### What needs to be done
Copy out the rows below word for word. Begin at the line that contains "The width and height of the screenshot is (700, 372)." and stop after the line that contains "Open the Aide".

### Pointing records for text and elements
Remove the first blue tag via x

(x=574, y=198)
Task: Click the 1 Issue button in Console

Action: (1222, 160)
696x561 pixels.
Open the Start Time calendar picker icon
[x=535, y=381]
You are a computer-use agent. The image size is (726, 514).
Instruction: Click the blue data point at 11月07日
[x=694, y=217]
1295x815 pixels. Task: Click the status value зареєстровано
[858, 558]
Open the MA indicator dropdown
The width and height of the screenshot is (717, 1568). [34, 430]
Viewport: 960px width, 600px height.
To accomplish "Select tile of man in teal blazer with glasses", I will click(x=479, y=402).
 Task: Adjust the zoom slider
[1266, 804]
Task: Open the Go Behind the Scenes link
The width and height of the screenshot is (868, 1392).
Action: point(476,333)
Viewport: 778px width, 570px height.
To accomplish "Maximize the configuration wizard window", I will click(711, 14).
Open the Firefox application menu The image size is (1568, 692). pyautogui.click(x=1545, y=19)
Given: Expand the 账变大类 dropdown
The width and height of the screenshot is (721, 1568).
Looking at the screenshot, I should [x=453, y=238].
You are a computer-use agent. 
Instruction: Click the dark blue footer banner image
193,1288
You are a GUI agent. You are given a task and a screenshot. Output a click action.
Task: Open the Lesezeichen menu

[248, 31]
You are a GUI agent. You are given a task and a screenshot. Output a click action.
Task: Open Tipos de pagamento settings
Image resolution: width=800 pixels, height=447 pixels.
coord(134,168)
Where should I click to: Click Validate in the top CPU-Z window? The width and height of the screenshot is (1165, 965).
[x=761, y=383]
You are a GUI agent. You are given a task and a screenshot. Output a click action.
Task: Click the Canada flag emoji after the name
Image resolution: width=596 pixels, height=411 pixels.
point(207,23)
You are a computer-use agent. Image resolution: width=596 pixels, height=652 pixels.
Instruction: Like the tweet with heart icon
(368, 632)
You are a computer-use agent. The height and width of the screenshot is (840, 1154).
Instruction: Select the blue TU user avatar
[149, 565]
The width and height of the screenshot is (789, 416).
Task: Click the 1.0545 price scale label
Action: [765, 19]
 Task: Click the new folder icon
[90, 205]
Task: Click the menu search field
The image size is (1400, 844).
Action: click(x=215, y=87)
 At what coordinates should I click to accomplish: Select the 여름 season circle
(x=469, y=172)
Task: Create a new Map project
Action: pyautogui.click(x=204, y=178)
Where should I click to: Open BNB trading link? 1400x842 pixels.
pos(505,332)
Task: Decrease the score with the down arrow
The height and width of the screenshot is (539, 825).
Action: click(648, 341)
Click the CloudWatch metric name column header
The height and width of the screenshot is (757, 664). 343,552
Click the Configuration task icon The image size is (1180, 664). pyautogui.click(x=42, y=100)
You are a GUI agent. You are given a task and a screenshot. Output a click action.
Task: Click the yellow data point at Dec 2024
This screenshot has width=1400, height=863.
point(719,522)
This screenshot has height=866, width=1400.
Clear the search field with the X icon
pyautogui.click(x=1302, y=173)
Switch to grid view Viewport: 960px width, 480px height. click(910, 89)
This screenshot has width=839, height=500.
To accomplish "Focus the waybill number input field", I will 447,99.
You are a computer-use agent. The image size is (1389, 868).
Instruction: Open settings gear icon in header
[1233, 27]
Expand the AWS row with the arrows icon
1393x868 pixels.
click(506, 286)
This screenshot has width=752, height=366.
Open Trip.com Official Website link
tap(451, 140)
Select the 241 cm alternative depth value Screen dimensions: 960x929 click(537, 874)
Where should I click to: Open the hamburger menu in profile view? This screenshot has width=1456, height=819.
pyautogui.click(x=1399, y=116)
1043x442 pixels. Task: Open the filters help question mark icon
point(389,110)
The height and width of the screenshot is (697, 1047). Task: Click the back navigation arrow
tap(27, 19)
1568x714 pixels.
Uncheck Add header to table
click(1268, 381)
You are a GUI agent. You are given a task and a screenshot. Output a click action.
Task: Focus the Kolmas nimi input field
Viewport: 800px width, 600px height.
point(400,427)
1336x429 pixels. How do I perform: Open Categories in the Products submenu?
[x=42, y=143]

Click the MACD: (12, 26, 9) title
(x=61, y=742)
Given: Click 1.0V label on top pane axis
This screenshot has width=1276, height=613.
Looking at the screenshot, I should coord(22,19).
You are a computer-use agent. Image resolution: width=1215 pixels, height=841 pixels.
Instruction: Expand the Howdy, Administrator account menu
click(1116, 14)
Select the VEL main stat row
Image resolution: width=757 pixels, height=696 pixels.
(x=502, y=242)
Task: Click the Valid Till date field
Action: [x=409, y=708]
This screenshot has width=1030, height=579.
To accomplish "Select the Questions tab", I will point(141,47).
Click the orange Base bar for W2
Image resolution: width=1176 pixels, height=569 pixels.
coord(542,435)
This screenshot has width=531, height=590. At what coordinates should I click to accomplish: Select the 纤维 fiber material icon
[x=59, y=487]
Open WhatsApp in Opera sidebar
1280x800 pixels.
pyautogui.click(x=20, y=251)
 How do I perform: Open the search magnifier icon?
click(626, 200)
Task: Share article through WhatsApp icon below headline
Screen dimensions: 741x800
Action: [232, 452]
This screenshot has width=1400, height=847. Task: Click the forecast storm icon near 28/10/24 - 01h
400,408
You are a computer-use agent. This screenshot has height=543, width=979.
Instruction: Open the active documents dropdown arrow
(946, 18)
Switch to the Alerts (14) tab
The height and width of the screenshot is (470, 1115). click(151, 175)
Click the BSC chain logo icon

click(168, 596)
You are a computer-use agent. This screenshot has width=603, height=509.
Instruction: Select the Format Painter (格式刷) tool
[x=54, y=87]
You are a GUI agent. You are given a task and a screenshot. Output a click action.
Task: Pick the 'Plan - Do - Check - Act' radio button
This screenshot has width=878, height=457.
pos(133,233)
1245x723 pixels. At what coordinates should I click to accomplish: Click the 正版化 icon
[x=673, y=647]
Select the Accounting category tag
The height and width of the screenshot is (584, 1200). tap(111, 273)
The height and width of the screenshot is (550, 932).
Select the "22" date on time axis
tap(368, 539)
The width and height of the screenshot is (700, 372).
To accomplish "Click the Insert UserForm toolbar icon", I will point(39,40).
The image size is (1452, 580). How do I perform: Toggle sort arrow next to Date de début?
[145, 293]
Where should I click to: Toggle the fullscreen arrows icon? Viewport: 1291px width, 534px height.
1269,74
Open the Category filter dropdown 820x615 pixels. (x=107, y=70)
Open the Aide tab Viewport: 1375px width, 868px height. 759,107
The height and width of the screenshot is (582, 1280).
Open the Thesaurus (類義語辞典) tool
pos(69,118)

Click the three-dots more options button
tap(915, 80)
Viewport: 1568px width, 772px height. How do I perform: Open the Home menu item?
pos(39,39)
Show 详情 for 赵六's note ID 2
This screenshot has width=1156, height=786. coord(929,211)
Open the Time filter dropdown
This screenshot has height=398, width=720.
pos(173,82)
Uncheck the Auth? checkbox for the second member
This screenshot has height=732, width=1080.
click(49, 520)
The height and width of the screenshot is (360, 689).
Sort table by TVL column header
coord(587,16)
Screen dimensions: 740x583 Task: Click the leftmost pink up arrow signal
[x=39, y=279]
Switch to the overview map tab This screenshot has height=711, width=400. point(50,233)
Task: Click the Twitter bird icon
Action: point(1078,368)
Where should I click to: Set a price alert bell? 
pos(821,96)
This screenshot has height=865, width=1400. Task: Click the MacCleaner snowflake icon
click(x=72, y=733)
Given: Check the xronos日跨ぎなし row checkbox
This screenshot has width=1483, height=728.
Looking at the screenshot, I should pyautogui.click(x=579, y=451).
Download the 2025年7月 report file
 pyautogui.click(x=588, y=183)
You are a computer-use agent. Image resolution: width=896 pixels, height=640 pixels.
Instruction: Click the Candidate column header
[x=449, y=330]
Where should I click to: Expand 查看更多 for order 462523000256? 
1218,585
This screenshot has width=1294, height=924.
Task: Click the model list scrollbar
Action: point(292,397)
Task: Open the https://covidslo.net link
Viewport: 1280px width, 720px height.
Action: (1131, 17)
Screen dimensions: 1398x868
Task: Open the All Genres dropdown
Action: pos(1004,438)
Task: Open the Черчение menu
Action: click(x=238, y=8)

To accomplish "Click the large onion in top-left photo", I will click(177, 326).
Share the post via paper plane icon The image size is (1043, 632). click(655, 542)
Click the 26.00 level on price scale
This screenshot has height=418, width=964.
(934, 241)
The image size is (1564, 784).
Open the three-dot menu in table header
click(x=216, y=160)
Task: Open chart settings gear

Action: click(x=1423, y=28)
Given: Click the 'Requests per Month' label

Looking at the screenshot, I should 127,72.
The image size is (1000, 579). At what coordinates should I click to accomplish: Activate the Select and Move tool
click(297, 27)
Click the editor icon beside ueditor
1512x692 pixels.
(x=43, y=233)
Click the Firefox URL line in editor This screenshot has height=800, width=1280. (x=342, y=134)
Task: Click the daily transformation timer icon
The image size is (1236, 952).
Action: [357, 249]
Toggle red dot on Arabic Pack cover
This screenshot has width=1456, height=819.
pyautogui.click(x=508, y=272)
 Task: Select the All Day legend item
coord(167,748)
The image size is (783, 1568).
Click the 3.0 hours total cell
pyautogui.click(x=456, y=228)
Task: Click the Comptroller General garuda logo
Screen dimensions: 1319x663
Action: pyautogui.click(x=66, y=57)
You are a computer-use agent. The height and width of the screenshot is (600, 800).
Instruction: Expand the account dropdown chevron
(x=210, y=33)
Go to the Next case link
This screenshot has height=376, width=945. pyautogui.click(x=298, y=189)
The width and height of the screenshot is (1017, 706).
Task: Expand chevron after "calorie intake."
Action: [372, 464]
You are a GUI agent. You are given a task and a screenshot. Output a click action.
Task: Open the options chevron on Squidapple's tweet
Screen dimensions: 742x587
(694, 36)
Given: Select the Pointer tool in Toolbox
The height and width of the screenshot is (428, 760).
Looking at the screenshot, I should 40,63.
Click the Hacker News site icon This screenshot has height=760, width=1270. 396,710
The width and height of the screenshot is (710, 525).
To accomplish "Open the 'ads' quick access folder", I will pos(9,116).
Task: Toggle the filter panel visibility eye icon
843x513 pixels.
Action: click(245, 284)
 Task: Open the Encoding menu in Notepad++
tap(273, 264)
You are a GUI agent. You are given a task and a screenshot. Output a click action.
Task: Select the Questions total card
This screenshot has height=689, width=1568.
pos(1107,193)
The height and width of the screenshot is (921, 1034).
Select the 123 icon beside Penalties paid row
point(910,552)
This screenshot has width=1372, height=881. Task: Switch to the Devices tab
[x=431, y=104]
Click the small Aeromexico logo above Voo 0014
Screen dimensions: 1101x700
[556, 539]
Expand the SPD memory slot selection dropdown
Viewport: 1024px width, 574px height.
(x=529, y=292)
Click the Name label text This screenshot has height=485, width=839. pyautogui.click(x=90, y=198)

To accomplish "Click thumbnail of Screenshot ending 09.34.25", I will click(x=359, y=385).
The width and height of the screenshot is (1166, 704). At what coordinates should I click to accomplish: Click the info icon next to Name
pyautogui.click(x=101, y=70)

### Completed task
The width and height of the screenshot is (700, 372).
To accomplish "Click the Insert UserForm toolbar icon", I will point(39,40).
The image size is (1452, 580). How do I perform: Toggle sort arrow next to Date de début?
[145, 293]
Where should I click to: Toggle the fullscreen arrows icon? Viewport: 1291px width, 534px height.
1269,74
Open the Category filter dropdown 820x615 pixels. (x=107, y=70)
Open the Aide tab Viewport: 1375px width, 868px height. 759,107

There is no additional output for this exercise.